- [Problem details] Reproduce the passage about the NRA word for word, starting at "The NRA also" and ending at "not like him.".

- [Document section]
The NRA also ducked intense and sustained scrutiny after Elliot Rodger went on a guns-and-knives rampage that killed seven people in Isla Vista, California, last year. In the aftermath of that attack, media scrutiny centered on Rodgers’s misogyny and the very real problem of violence against women. He played violent video games; he frequented “men’s rights” and “pickup artist” sites; he was, like Roof, inculcated with violent animosity for an entire group of people not like him.

On one view, that focus syncs neatly with the NRA’s strategy: Blame a culture of violence, not the instruments of that violence. “There exists in this country a callous, corrupt, and corrupting shadow industry that sells, and sows, violence against its own people,” LaPierre said in his infamous post–Sandy Hook press conference, blasting games like Grand Theft Auto and movies like Natural Born Killers. “In a race to the bottom, media conglomerates compete with one another to shock, violate, and offend every standard of civilized society by bringing an ever-more-toxic mix of reckless behavior and criminal cruelty into our homes.”

[Recorded data]
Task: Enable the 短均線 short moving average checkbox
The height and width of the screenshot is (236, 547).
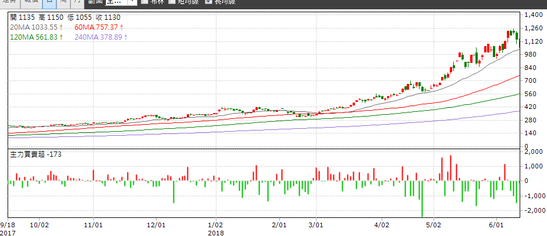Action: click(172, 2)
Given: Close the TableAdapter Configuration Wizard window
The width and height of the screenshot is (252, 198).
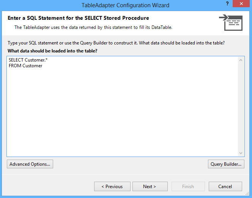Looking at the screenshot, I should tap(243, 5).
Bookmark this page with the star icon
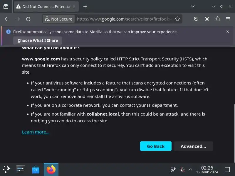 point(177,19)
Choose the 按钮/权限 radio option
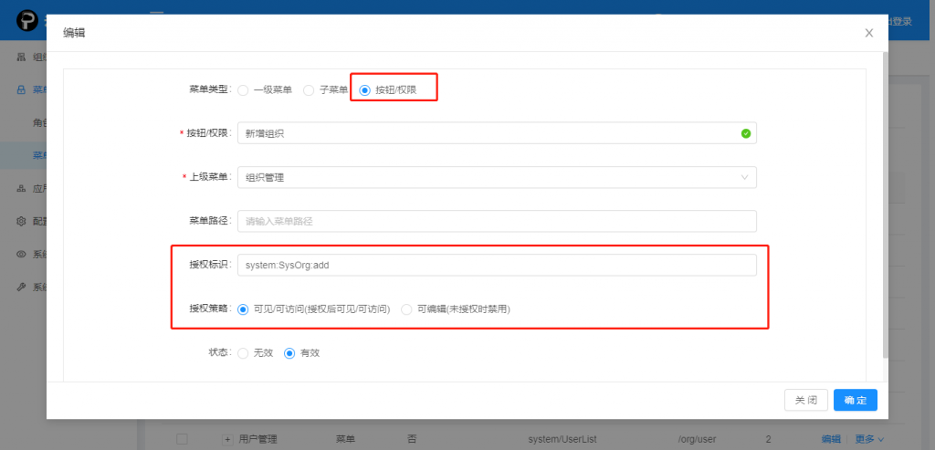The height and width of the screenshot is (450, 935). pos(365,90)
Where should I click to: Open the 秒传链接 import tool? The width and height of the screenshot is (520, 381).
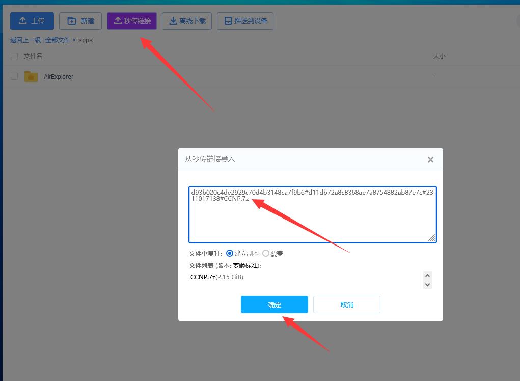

- [Problem solution]
The NRA also ducked intense and sustained scrutiny after Elliot Rodger went on a guns-and-knives rampage that killed seven people in Isla Vista, California, last year. In the aftermath of that attack, media scrutiny centered on Rodgers’s misogyny and the very real problem of violence against women. He played violent video games; he frequented “men’s rights” and “pickup artist” sites; he was, like Roof, inculcated with violent animosity for an entire group of people not like him.